Left atrial microvascular endothelial dysfunction, myocardial inflammation and fibrosis after selective insular cortex ischemic stroke.Int J Cardiol. 2019 10 01; 292:148-155.IJ
Insular cortex (IC) ischemic strokes are associated with increased risk of cardiac arrhythmias. We have previously hypothesized that the anatomical substrate for post-stroke neurogenic arrhythmias comprises stroke-induced left atrium (LA) coronary microvascular endothelial dysfunction (CMED), and myocardial inflammatory infiltration (MII) leading to myocardial fibrosis. We investigated whether selectively induced IC ischemic stroke in rats results in histopathological changes in the LA.
Insular ischemic stroke was induced in 6-month old male Wistar rats via unilateral stereotaxic injection of endothelin-1 into the left or right IC. The control group consisted of rats injected with saline. We histologically examined the LA 28 days after stroke for CMED, MII, and fibrosis. We performed linear regression analyses to assess correlation between the 3 histopathological outcomes. We compared these findings in the distal LA and the LA-pulmonary vein border (LA-PV border), a region of rich autonomic innervation.

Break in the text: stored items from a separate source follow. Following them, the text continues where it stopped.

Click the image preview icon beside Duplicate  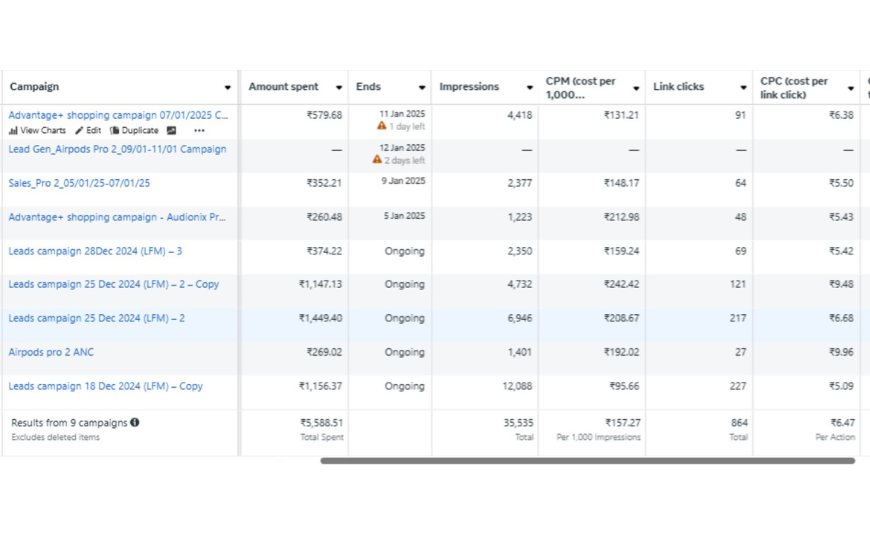[172, 131]
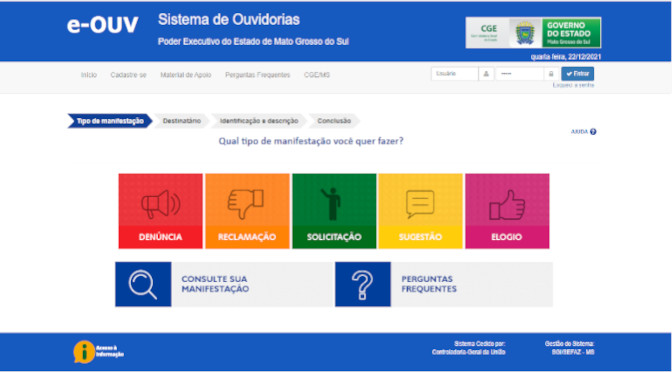Click the blue Entrar button
Screen dimensions: 672x372
577,74
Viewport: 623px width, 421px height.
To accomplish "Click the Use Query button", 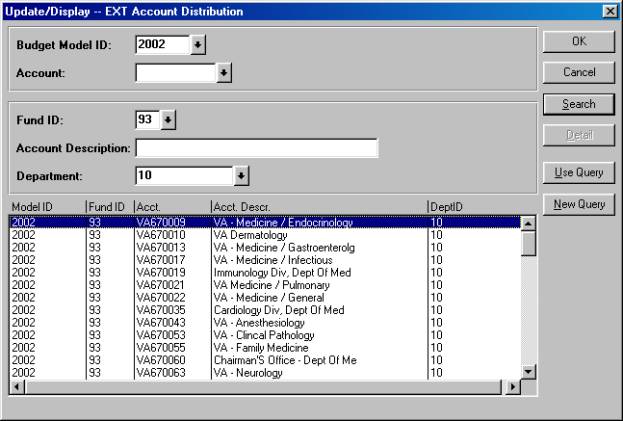I will pos(578,173).
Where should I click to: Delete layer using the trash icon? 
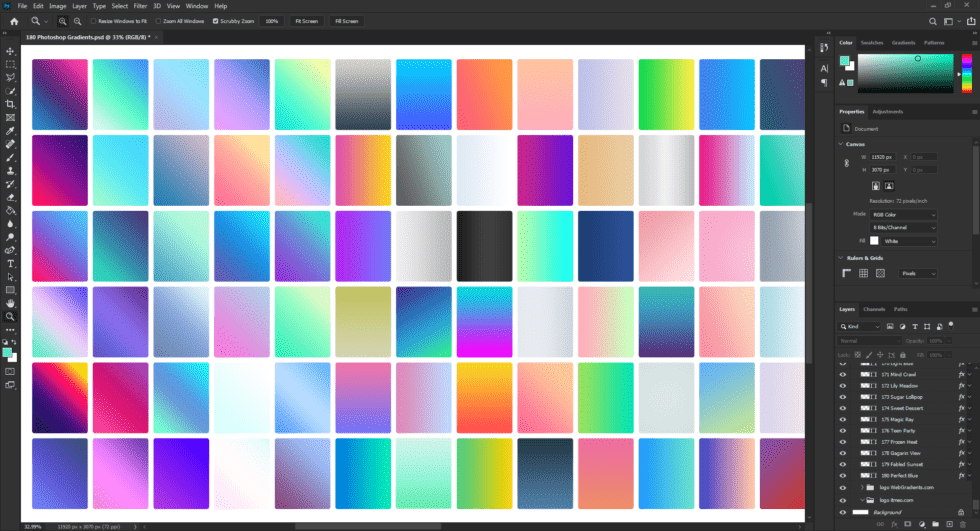[x=962, y=523]
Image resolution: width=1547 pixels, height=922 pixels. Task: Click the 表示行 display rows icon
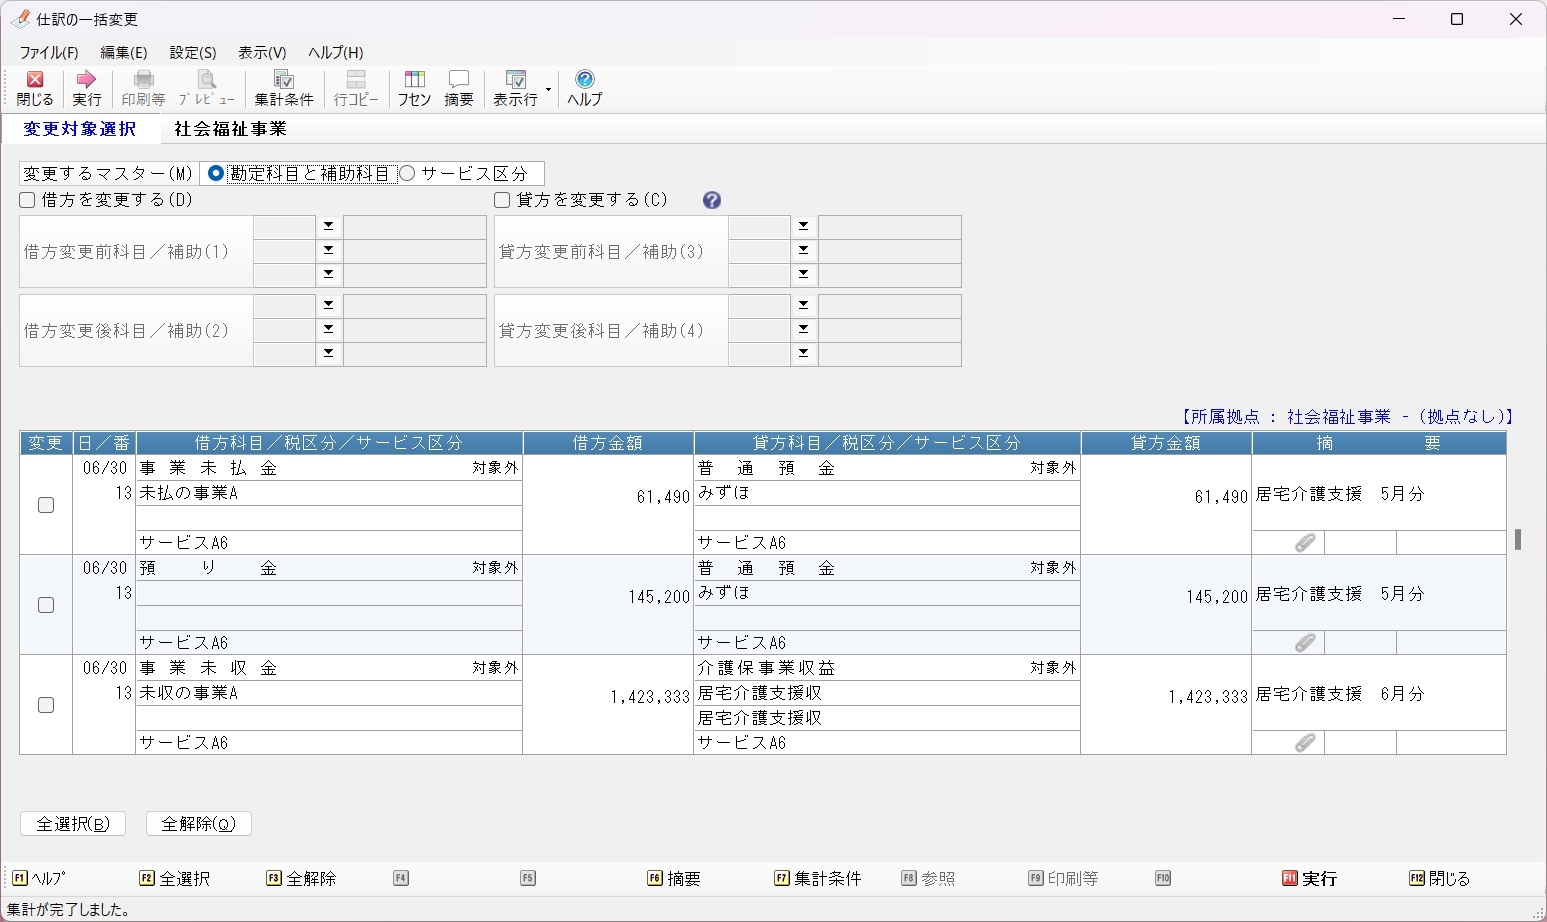click(515, 88)
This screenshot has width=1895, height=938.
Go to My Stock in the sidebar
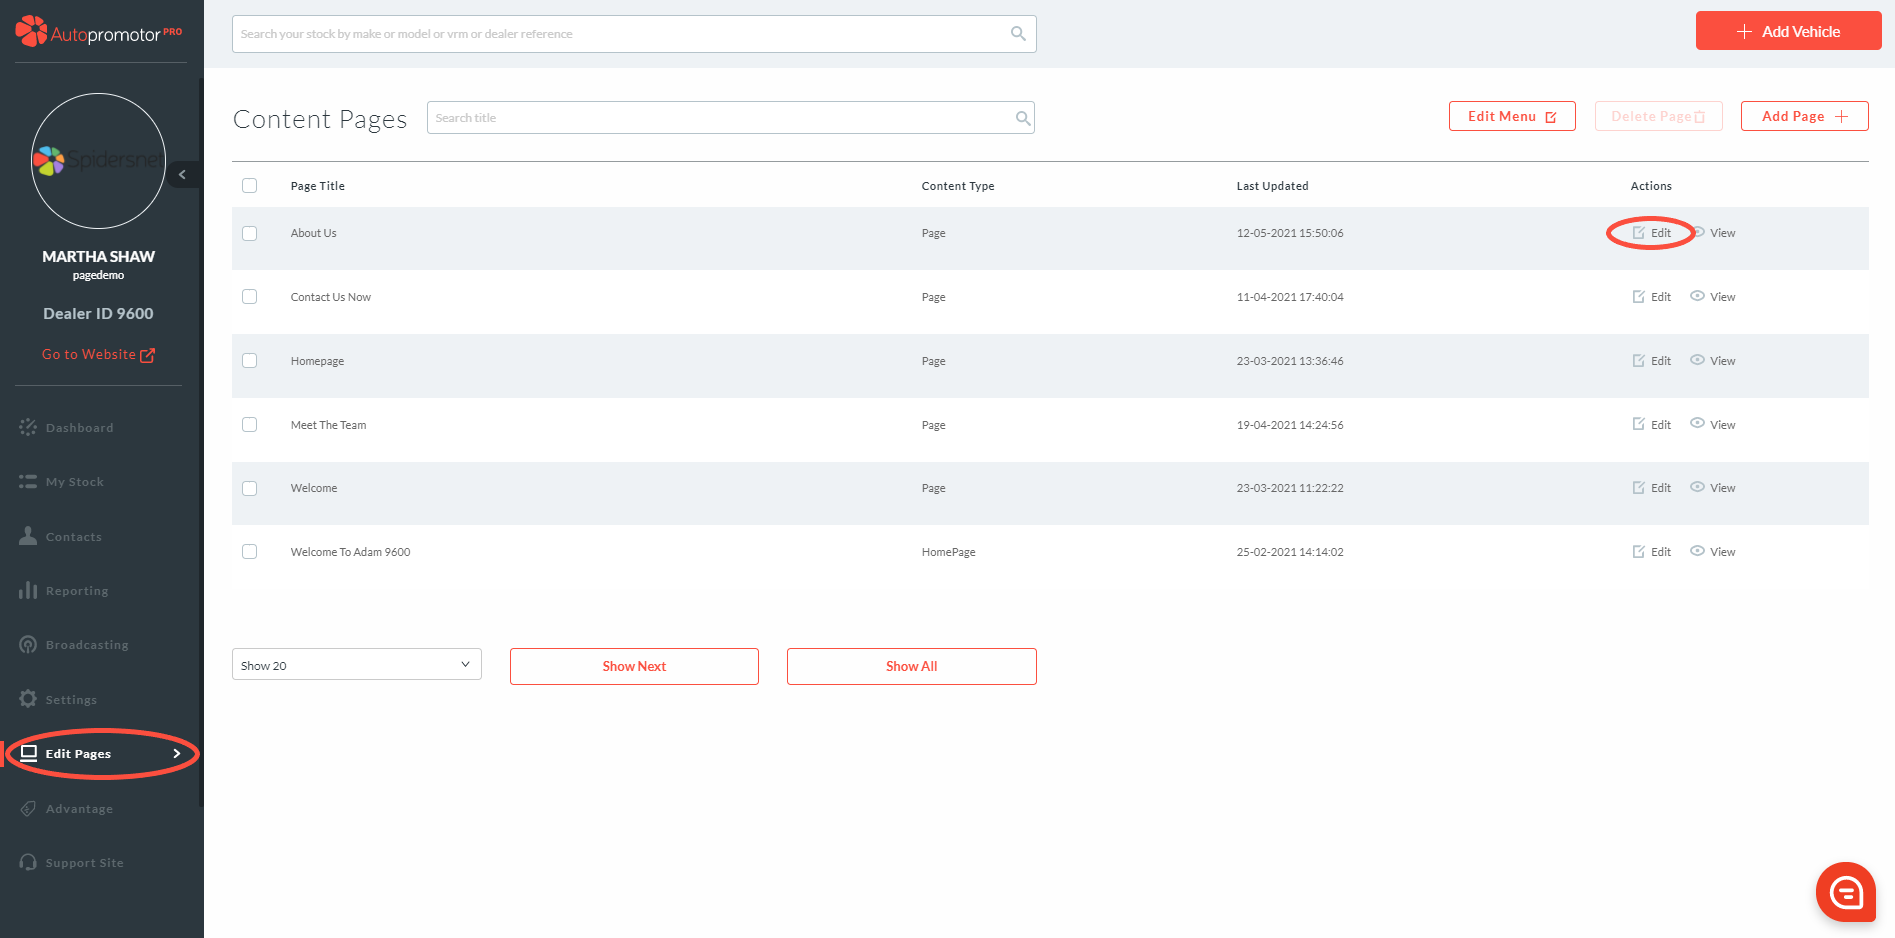(x=74, y=482)
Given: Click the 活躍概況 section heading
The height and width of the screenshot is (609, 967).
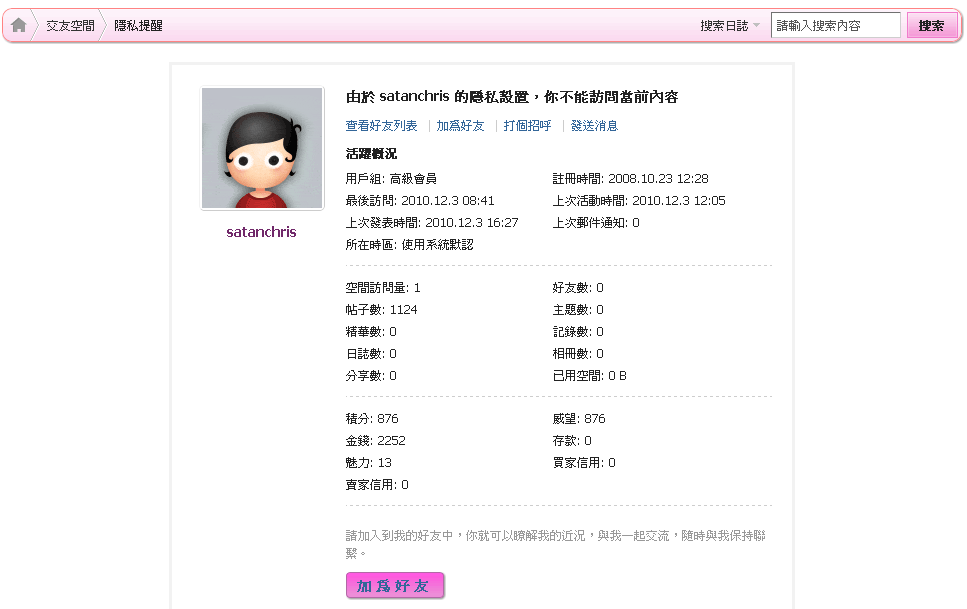Looking at the screenshot, I should [371, 154].

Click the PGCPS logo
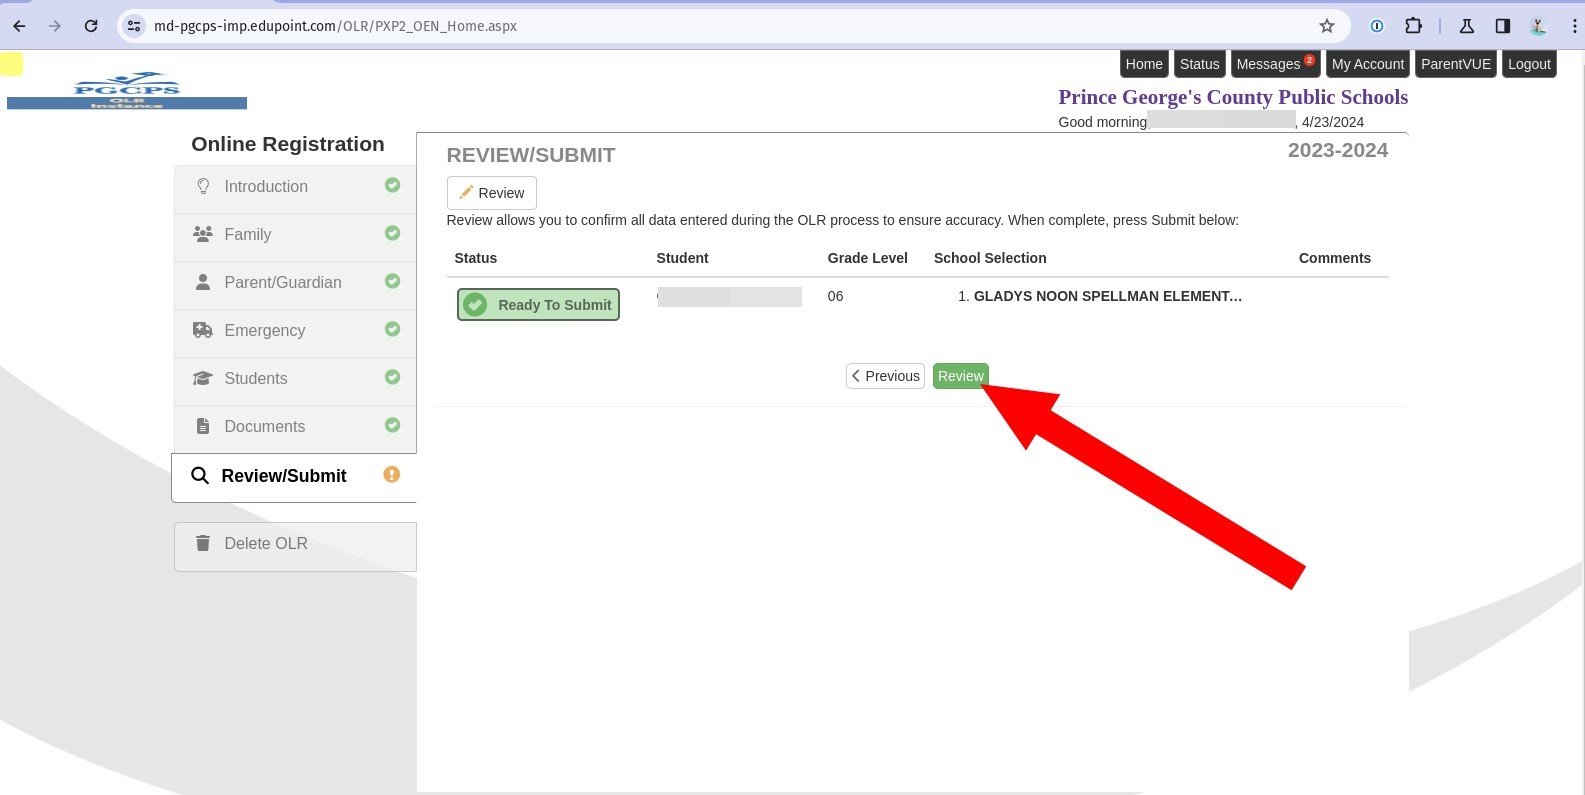point(127,90)
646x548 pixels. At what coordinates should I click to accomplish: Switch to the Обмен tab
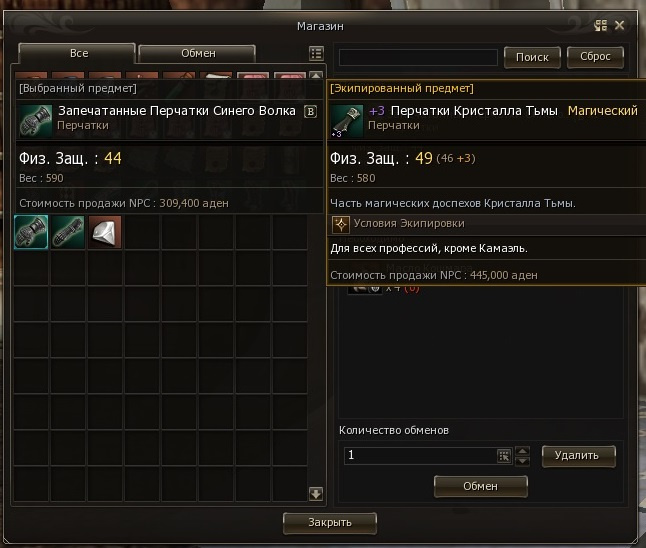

Right and left IC stroke led to CMED, MII, and fibrosis in the LA. MII was significantly correlated with CMED and fibrosis. The LA-PV border had significantly greater MII and fibrosis than the distal LA. There were no differences in coronary microvascular and myocardial changes between left and right IC strokes.
Left and right insular ischemic strokes resulted in CMED, MII, and fibrosis, the pathological hallmark of arrhythmogenic LA tissue. Since these changes were greater within the LA-PV border than in the distal LA tissue, the role of preganglionic fibers at the ganglionated plexi as part of neurogenic arrhythmogenesis warrants further investigation.